金山 お客様とのつながりを強化して、空気環境やエネルギー効率の改善を進めるビジネスです。事業全体を100とすると半分の50が整備提案、15が保守、35が修理・メンテナンスという比率に今ではなっています。整備提案というのは、例えば今使っていただいている機器を延命するためのオーバーホール、地球環境を守りながら大幅な省エネにつながる主要部品の交換などいろいろな商材・メニューがありますが、この部分を営業担当者とエンジニアがタッグを組み積極的に推進しています。

 

------ サービス部門が営業担当者を抱えているというのはユニークな気がしますが、どのような経緯でそのようになったのですか。

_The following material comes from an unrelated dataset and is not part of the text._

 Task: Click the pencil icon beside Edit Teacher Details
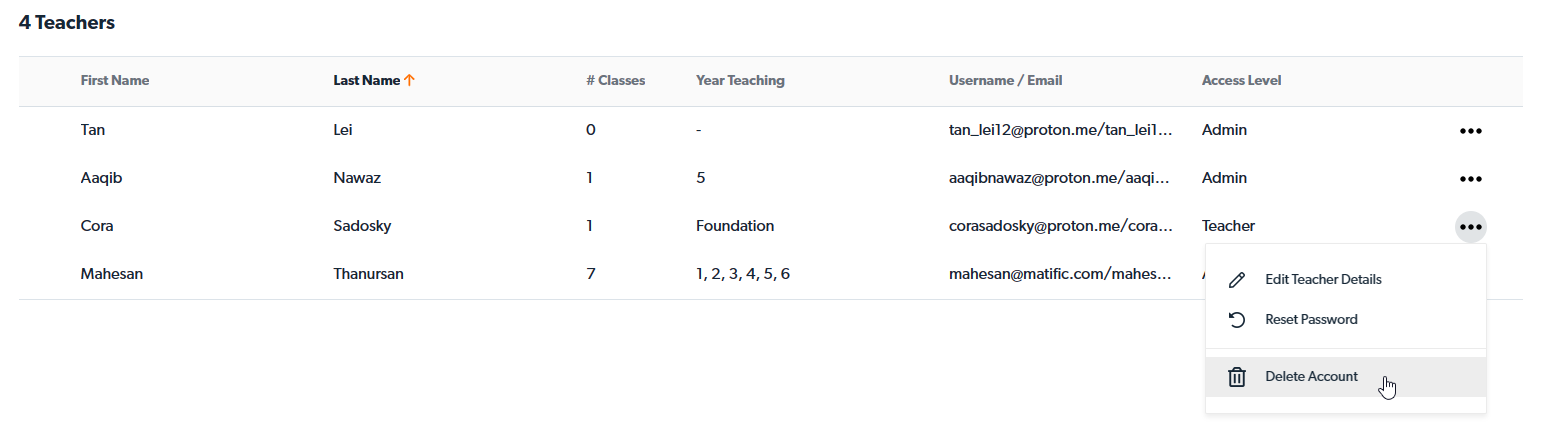[1237, 280]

東野 以前でしたら、修理や大型機器の整備作業などで、ある程度の売上を上げてきました。しかし年々事業目標が増えていく中、いつまでも「待ち」の姿勢では目標を達成することはできません。攻めていかないといけない。では、攻めていくにはどうしたらいいのか。こうした課題を解決するために、2009年、全社的に大きな組織改革が行われ、サービス本部として、主に研究開発部門や製造部門から、営業担当者を大人数迎え入れることになりました。西日本サービス部にも、多くの営業担当者が増えました。

もともとサービス部門というのは、ユーザー様と直接お会いすることができる部署です。お客様の声を聞いて、ニーズに合った商材を提供したり、社内にフィードバックして開発につなげたりすることもできます。お客様と接する時に営業的な視点が加わることで次のビジネスに結び付けられるのではないか。そういう主旨で、サービス部門に営業担当者が加わることになりました。

 

------ 営業の人たちが大勢増えて、困ったことはありましたか?

東野 どうやって教育したらいいかわかりませんでした。正直、私たちも現場のたたき上げで営業的なこともやってきましたが、サービス部門はもともと全員がエンジニアです。営業担当者に対してのマネジメントや、どうやってモチベーションを上げていけばいいのかといったノウハウはもっていませんでした。モチベーションを上げるには、実績をきちんと評価することが大事ということはわかるのですが、それをどう実現したらいいのか。模索している時、ジェックさんとの出会いがあり、サポートいただくことができました。

 


営業プロセスを「見える化」して「つまずき」を知る

 

------ どのように営業担当者を育成しているのかを教えてください。

宇佐美 1つ目の取り組みとして、営業プロセスチェックシートというものを作り、営業活動の「見える化」を始めました。私が横浜から来た時は、その原型がすでに西日本サービス部にあり、何だろうこれ、と思いました。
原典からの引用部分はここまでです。